WHAT THIS TASK INVOLVES: Could you reproduce all of these records exactly?

------------------------------------

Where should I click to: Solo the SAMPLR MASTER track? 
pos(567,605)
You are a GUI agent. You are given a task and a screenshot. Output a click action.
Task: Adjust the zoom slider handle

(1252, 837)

------------------------------------

RESPONSE BOX:
Where should I click to: Solo the SAMPLR MASTER track? 
pos(567,605)
You are a GUI agent. You are given a task and a screenshot. Output a click action.
Task: Adjust the zoom slider handle

(1252, 837)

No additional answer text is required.